(TASK BRIEF)
Print every line below that comes at or after the line containing "Image resolution: width=1156", exactly as written.

(DATA FOR THIS EXERCISE)
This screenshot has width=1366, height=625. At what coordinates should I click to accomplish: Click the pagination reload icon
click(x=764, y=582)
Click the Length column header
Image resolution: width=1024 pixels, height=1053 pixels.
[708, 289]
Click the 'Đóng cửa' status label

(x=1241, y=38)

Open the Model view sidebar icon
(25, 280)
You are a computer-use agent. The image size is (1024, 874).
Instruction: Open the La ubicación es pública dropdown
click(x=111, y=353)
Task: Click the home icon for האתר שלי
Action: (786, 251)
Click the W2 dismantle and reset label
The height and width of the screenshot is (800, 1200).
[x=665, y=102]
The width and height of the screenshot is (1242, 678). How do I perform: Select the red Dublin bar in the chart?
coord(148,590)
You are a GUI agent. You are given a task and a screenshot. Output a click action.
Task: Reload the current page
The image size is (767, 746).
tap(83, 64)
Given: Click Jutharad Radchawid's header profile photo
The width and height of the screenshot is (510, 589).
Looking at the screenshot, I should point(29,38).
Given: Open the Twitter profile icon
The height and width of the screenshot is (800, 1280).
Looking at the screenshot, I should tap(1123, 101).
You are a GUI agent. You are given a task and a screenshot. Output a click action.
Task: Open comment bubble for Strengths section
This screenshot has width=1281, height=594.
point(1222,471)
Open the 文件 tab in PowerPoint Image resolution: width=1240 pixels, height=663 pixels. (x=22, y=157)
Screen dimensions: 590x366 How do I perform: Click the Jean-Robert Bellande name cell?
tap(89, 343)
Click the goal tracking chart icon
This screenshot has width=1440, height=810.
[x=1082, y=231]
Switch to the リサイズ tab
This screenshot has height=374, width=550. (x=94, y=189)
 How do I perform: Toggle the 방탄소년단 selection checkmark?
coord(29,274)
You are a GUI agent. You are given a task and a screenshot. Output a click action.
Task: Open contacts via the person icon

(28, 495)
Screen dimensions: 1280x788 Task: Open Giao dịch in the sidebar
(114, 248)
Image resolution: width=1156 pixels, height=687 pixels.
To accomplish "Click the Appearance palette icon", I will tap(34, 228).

(TASK OUTPUT)
Image resolution: width=1156 pixels, height=687 pixels.
To accomplish "Click the Appearance palette icon", I will tap(34, 228).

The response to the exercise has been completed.